Y las cosas se complican cuando se trata de reformas puntuales, con efectos opuestos, e inspiradas en propósitos tan gaseosos como “la paz” o la “crisis creciente del sistema político”.
Otra vez el Gobierno se ha limitado a recoger ideas sueltas que andaban circulando y que dan la impresión de que van a cambiar las costumbres políticas. Pero Aristide Brian ya escribió que “las constituciones no hacen a los países, sino que los países hacen las constituciones”.
Es el caso de una Constitución de 431 artículos y 41 reformas desde el 91, una historia de ires y venires no diseñados para la próxima generación sino para la próxima elección. ¿Cómo no ver la sombra de Odebrecht tras la propuesta de financiación estatal de las campañas (medida que, de paso, no habría evitado el pago del consultor brasileño de Zuluaga)? ¿O la de Vargas Lleras tras la idea de eliminar la Vicepresidencia? ¿O la de los barones regionales tras el final de la circunscripción nacional?

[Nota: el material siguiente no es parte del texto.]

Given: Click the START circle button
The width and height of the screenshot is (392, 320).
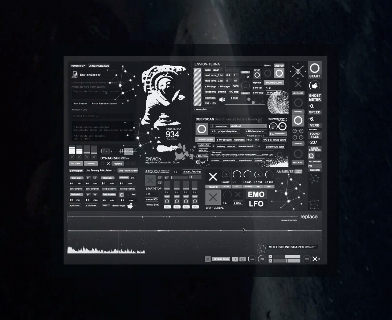Looking at the screenshot, I should [x=314, y=68].
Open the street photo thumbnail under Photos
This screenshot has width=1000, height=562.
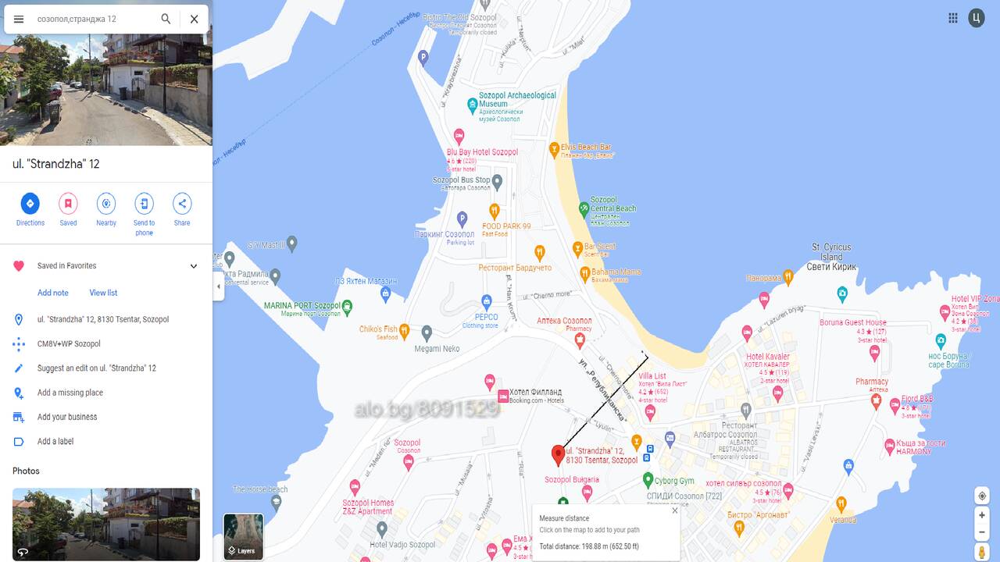tap(106, 524)
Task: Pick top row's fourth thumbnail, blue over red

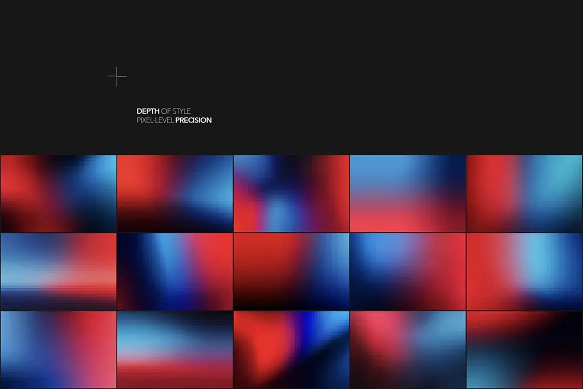Action: coord(408,194)
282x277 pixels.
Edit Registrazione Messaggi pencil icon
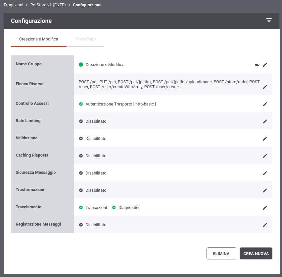point(265,225)
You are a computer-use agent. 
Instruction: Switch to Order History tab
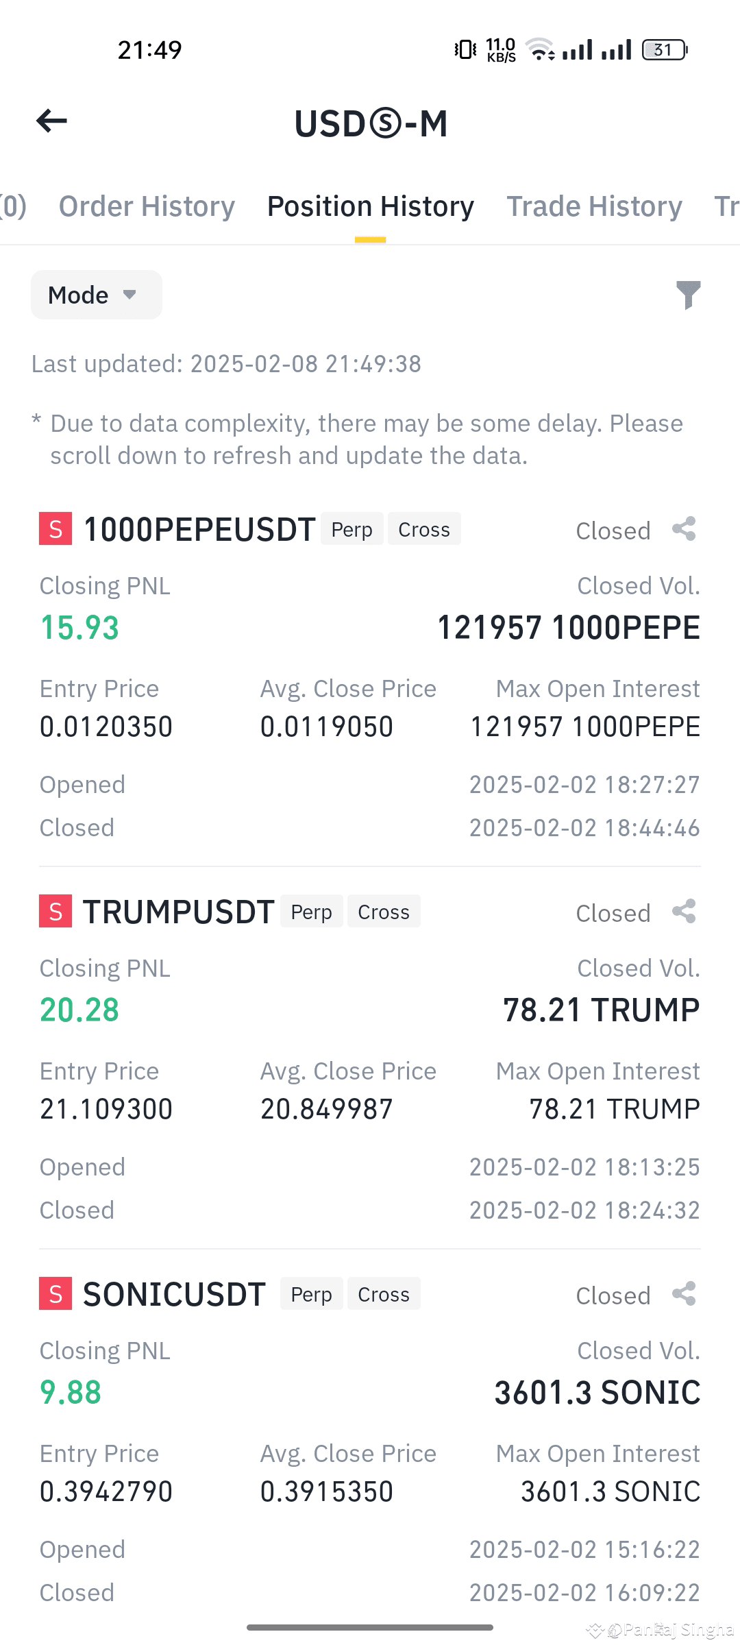147,206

Que es lo peor del famoso “constitucionalismo colombiano”. Un Gobierno muy poco popular y ya a punto de acabarse, por intermedio de un ministro que es también precandidato, con el pretexto de un Acuerdo de Paz que no habló de esas reformas, en vísperas de elecciones y a través de un también abusivo fast track, les propone a los políticos que reescriban las reglas de su oficio. ¡Y de encime esperan ellos que todos los aplaudamos como grandes estadistas!
Es todo lo contrario. Como se dice en los países serios, lo más importante de una Constitución es que no cambie. La democracia de verdad no depende de tener jugadores vivarachos sino de reglas de juego decantadas y firmes.
* Director de la revista digital Razón Pública.